Doctor Who is a lot of fun to watch, but even more fun to analyze.

The Doctor is a “Time Lord” offering great wisdom throughout the universe, but has a deep affection for earth and her inhabitants.  There are times when the doctor and his companions are forced into moral quandaries, making it almost impossible to live in a black and white universe.  For that element of the show, I absolutely adore it.

The Doctor helps those in the quandaries find a way through them.  There is never really a “solution” to their problems, but only a mysterious path getting them through the darkness.  The show is not about right verses wrong or good versus evil, but learning to take the next step even when the next step is unpredictable or unknown.  In other words, it is about faith…faith in someone larger than life and faith in those you choose to travel with in life.

So far, I like my journey.  How about you?

Seriously, It’s August?

No way, can’t be.  Someone just tried to convince me it’s August 1st already.  I told them they did not know what they were talking about because summer just started a few weeks ago, right?  No.  Well, I’ll be, it is August.  Wow!  Where did the time go?  Did I miss the string of 100 degree days?  Did I miss the grass turning brown?  Did I miss the late evenings watching the neighborhood children play outside in the sprinklers?  Did I miss summer?

For some reason, this summer has flown by.  Of course, there are numerous reasons why this seems to be for me.  First, May 20th, 2013, set into a motion a flurry of activity.  When the tornados during that two week period touched down, our city went into overdrive.  While much of the relief efforts have settled down, the work continues and the constant reminder of the tragedy is still all around us.
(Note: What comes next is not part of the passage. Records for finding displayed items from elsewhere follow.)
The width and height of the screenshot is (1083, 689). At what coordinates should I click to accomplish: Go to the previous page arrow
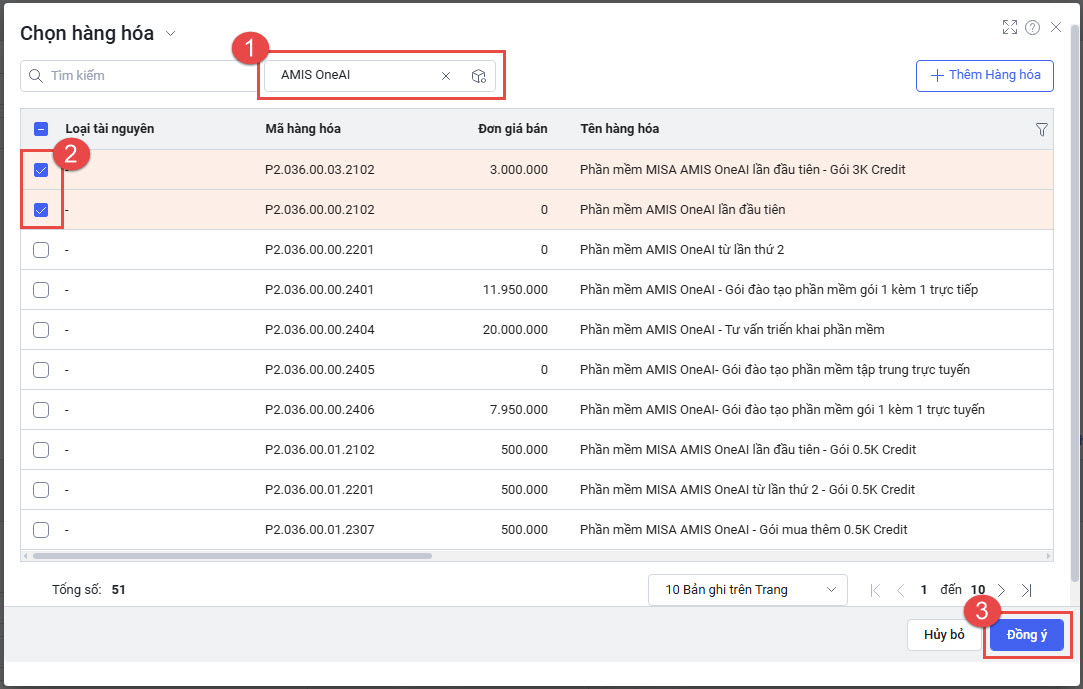(x=900, y=590)
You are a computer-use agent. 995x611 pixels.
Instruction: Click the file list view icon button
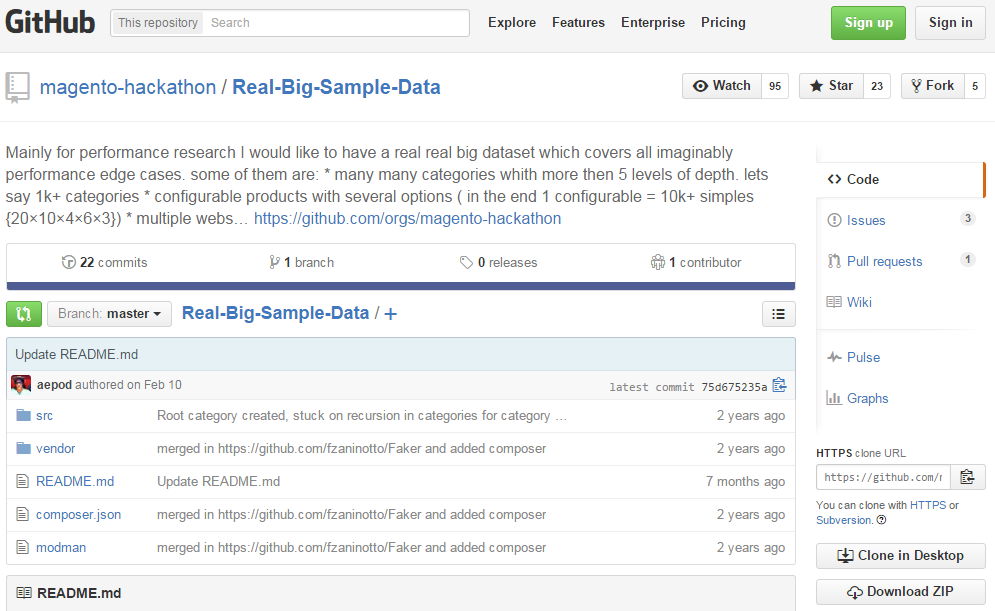tap(778, 314)
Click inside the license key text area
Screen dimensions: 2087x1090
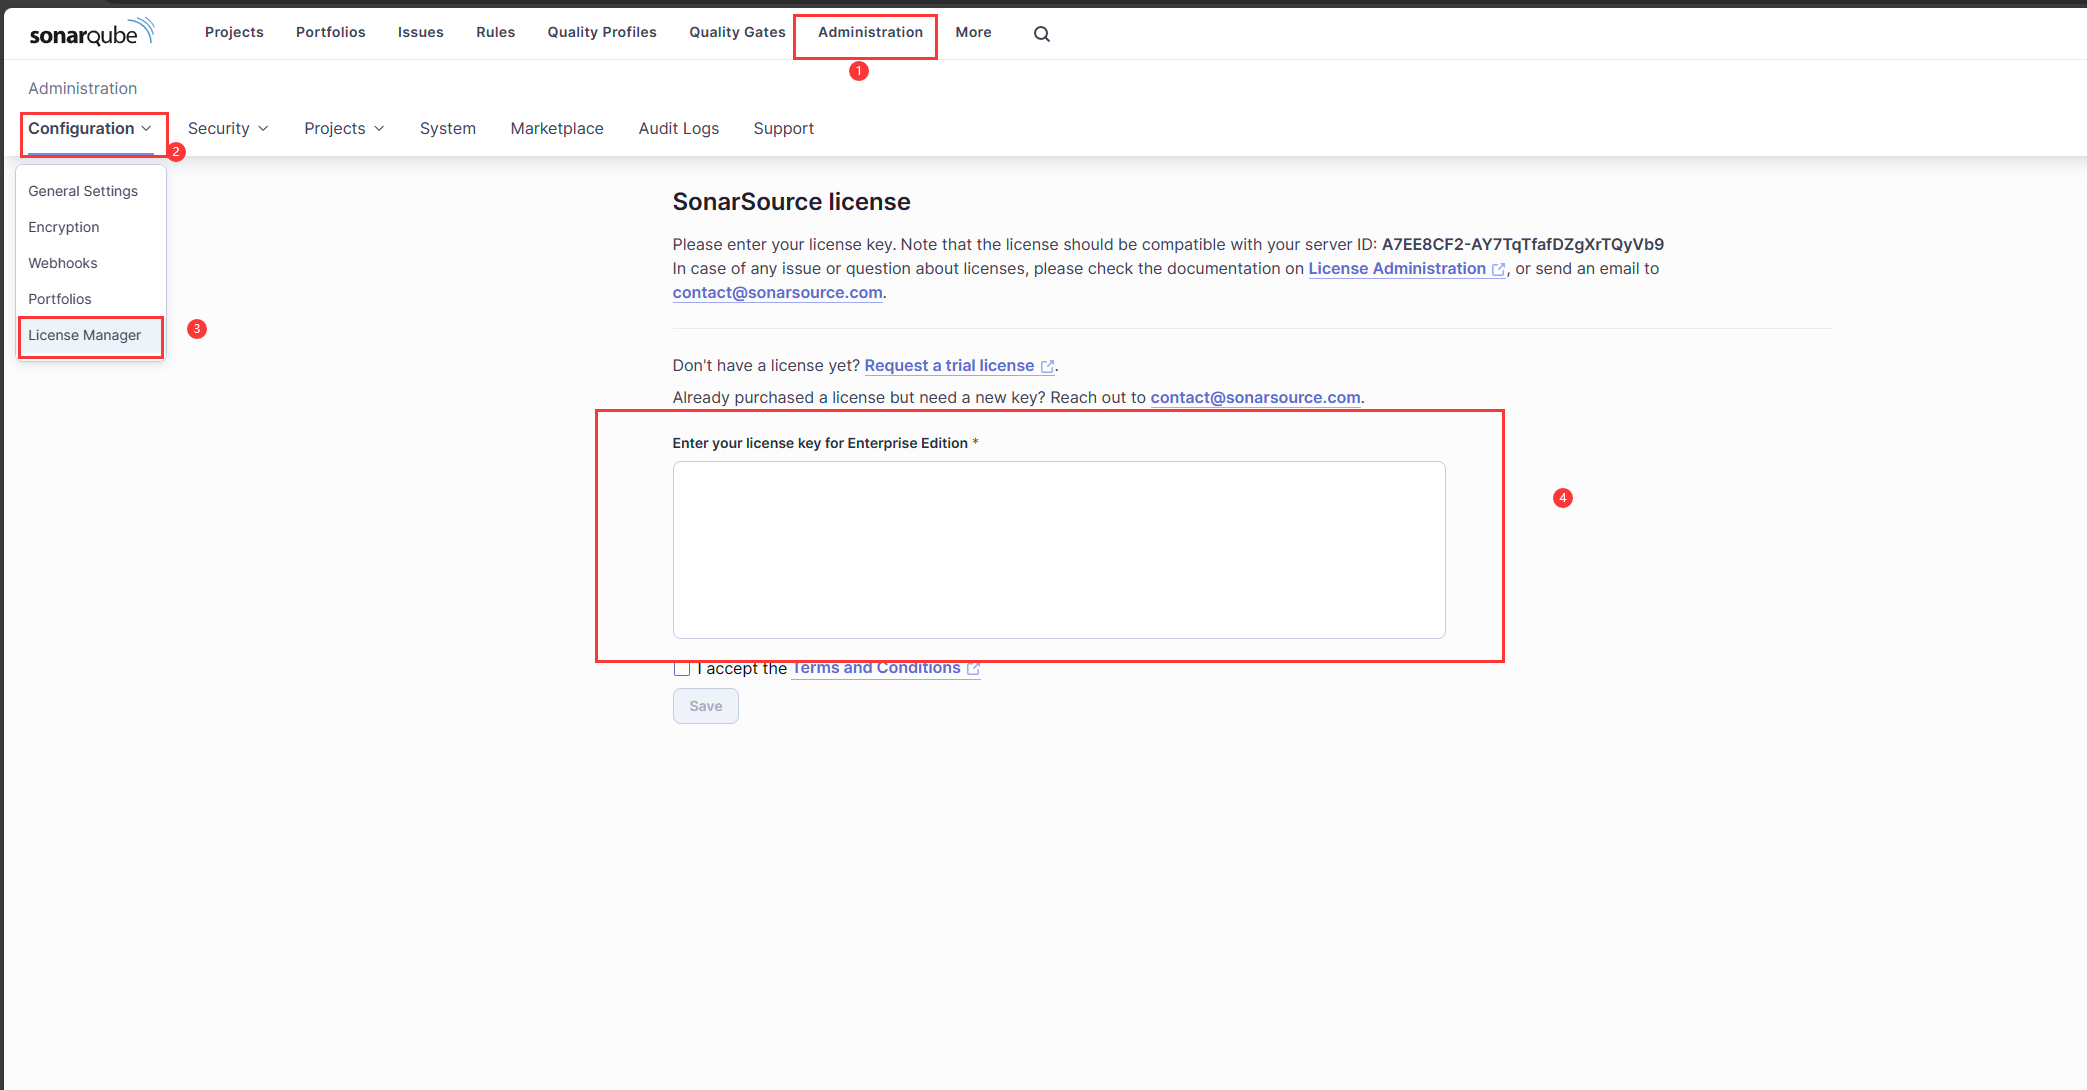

Second, I have not been home much this summer.  For three weeks, I was either at family functions or attending Baptist meetings.  Living out of a suitcase accelerates time into warp drive.  Home.  San Antonio.  Greensboro.  San Antonio.  Home.  All of a sudden, a month is gone.

Finally, this has been one of the strangest summers in the last several years.  The cooler temperatures and rain have been a nice break from the scorching heat of the last two summers, but without the hot temperatures it seems as though we have been stuck in a warm spring for three months.  Nevertheless, I will take this weather in July and August any day.

Well, the calendar doesn’t lie, so I guess I have to admit it’s August and only three more weeks of summer remain until school ramps up once again.  So, even though the first two months of summer have flown by, I plan on making the last three weeks slow down a bit.  I plan on finding a cold glass of lemonade, sitting outside on my back patio, and listening to the cicadas serenade me with their summer aria.  Life is too short to let summer fly by without slowing down.

Enjoy the rest of your summer!  And I still can’t believe it’s August 1.